The cut-and-paste thing is really a basic feature for me and I think it was working in Mac Os 8+, we already have a copy-and-paste. I can't understand why they couldn't implement the cut-and-paste.
I don't understand how you can't miss it, unless you "mv" everything.
The maximize thing is not entirely Windows, I remember seeing it on some Linux distros. I hate to see the clutter behind my windows, especially if I have a browser open on some webpage with a blinking ad.
I find it much harder to focus on the app on which I'm supposed to work if I have other stuff behind.
This is partly historical. When MultiFinder was introduced to System 6, the Mac's primary difference from the PCs of the era was an emphasis on mouse manipulation, instead of keyboard manipuation (via DOS's command line, mostly). It was expected for end users to use drag-and-drop to move information between applications, instead of using the clipboard. (Something that Apple themselves didn't fully come through with regarding APIs until System 7.)
Since drag-and-drop requires visible targets to work, and users were expected to have to see data from two or more apps at the same time, it was considered "rude" to take up the entire screen. (Even apps that tried to do so were constrained by the OS to provide a 4-pixel gutter around the edges of the screen so the user could always option-click the Finder to the foreground.)
The notion that you only do work in just one app was considered "missing the point" for multitasking, which is part of the reason the original "Switcher" metaphor for multitasking in the classic Mac OS was abandoned.
Upshot: Apple's UI designers seem to regret adapting the newspaper publisher's concept of the clipboard, and have been trying to invent workarounds ever since, probably because it's a form of "hidden state." (See iPhone 1.x and 2.x for a more recent example.) The only time in recent memory Apple acknowledged the validity of a clipboard model was when they tried to adapt it to a "publish and subscribe" dynamic system in System 7, only to give up when implementation and UI complexities with the concept rendered that unpopular.

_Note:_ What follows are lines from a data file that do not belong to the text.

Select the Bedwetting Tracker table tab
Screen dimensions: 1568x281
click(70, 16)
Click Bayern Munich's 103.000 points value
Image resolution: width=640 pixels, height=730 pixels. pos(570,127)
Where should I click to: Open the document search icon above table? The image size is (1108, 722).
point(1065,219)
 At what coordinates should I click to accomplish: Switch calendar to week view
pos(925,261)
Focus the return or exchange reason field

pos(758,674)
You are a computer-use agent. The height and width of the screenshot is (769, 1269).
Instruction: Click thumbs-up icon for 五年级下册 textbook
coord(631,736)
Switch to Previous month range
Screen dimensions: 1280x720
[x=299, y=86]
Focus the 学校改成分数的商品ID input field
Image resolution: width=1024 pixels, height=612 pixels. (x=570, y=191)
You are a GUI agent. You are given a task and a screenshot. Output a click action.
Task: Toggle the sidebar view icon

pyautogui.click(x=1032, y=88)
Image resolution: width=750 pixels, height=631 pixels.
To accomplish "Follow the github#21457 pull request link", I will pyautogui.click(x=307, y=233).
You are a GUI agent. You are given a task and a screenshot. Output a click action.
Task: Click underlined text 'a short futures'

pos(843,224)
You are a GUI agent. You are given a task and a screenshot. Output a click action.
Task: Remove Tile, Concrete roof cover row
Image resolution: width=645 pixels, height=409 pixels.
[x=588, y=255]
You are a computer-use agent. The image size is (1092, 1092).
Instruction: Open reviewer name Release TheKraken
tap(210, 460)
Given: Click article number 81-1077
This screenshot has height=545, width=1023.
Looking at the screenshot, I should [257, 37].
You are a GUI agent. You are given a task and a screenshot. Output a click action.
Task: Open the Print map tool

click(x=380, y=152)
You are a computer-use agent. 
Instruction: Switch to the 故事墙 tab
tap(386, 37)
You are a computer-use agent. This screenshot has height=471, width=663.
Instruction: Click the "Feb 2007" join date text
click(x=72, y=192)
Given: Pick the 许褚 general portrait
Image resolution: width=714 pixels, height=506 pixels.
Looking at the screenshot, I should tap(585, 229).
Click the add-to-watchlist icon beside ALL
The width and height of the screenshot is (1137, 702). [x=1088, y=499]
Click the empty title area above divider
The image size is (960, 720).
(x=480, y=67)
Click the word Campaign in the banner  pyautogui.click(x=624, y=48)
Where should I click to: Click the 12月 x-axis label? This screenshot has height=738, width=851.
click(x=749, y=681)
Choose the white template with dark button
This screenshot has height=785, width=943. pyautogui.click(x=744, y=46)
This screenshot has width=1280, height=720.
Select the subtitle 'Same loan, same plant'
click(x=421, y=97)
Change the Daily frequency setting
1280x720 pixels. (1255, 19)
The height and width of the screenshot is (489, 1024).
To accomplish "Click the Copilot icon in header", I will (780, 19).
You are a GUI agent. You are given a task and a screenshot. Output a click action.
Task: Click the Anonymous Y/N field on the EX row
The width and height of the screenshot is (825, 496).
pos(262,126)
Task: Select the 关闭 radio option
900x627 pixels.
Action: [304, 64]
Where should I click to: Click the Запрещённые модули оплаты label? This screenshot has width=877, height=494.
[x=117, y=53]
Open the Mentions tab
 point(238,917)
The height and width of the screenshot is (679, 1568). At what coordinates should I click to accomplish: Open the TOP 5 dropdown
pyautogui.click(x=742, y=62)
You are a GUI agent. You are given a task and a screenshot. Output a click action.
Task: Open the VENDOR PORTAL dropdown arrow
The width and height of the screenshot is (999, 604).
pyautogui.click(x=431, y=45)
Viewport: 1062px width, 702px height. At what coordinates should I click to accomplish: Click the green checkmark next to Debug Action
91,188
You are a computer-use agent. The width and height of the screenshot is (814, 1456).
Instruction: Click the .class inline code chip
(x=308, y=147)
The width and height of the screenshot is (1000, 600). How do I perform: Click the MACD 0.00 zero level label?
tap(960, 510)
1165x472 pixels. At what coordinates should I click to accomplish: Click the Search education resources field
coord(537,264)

I feel the same way about maximize. If you complain about it, someone who defends every Apple decision will say "why would you want to do that? It doesn't make sense."
If you'd rather not use a proprietary program from a company that makes keyloggers, check out WrongZoom (downloadable link in the readme): http://github.com/spicyj/wrongzoom/tree/master
There were the first 2 things for me as well. While it's true that no maximized windows is just a design paradigm to improve multi-tasking, it's inconsistent (Mail maximizes all the way. So does iPhoto).
As for cut and paste... that's essential.
But the VERY worst thing is the lack of folder merging. Copy and paste a folder to a directory with a folder of the same name, and the contents of the destination will be REPLACED not merged with the source.
Now, you have version 1.0 of Cool.app, and version 2.0 Cool.app. 2.0 removes some files from the distribution, and adds some new. Cool.app is a bundle, i.e. folder that looks like file in Finder. Obviously, you want to replace the application completely instead of merging.
Right. But now we have another problem. Our Cool.app stores user documents in packages. We have "Work.cool", which is treated like a package in Finder. Now we send this document to a person who doesn't have Cool.app installed. Then we send him another version of this document. How would merge/replace work for him? Since he doesn't have Cool.app, ".cool" folders are not registered as packages, they look like folders to him.
I see one solution to this problem: let user decide what to do. Apple could add "Merge" button (or maybe a better title meaning "Replace files inside the destination folder with files in source folder") in addition to "Replace" in "what do you want to do" dialog. (Note that you can't simply name this thing replacing as in Windows, because it's really merging). This would also require some kind of comparison dialog to ask users what files to overwrite.
I think Apple just went with a simplest solution here instead of introducing the whole new concept of merging and new UI to users to potentially create a confusion ("hm... what should I do - what's Merge and what's Replace?"). I'm not sure if it's good or bad, but I personally never miss Windows-like merging mistakenly called replace.
The better thing to fix (unrelated to merging), I think is to put the replaced folder to trash instead of overwriting it, to allow users to undo their action (see http://daringfireball.net/2003/03/i_love_it_because_its_tras...). However, this creates a confusion again ("what's this thing doing in my trash, I didn't delete it")... UI is hard.
Technically, these files belong in the user-specific ~/ directory and not the package itself, according to the ADC specifications, if I'm not mistaken.
I guess the simplest solution would be to use metadata to identify a package as being a package and not a folder? That way it wouldn't matter what software was installed, etc?